I wondered if I would have a richer reading experience now that I’m a adult. Boy! The things I missed the first time around.

And the things I learned reading this book on the Kindle…

This is a two-part post; this week I’ll talk about the things I learned using the Kindle. Later, I’ll talk about the book itself and the surprise lesbian storyline. (She’s the daughter of one of the bad guys…. But I digress).

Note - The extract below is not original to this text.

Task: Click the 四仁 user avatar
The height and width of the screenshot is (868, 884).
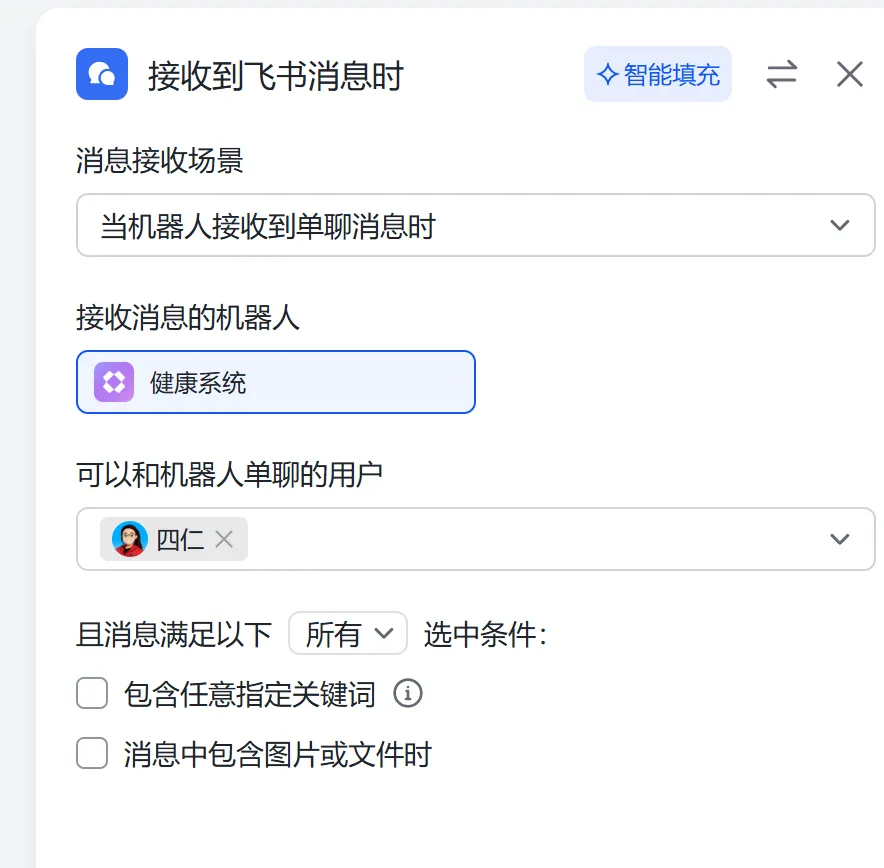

The first thing I learned is that The Count of Monte Cristo is llllloooooonnnnnnggggg. Like a-real-novel-that-you-check-out-of-the-library long. The end came at location 24681. (The Malacca Conspiracy, the free action thriller I reviewed here previously, is 6554 locations and 20,000 Leagues Under the Sea is 4274 locations by comparison). Obviously back in 1844, when the book was written there was no TV, no radio, no electric lights, and no Wii — so there was lots of time to read a good book. The novel as an art form was still pretty new at that time and Dumas is a master of the craft. The book moved along briskly, and kept me intrigued at every step.

I found the “Locations” tracking at the bottom of our original Kindle’s screen, in the dark gray area, to the left of the Menu button and the battery life and signal strength indicators. (As you probably already know, the numbers change as you read, allowing you to track where you are in the book.) But the trick is playing with the line directly above that gray bar — the one with all the dots. If you move your cursor one click above the Menu button, it’s placed directly across from this line of dots. When you press the scroll button, the bar highlights and you see little boxes with numbers. These are almost like the chapters in a printed book, and allow you to move through the book without using the “Go To Location” function on the Menu screen.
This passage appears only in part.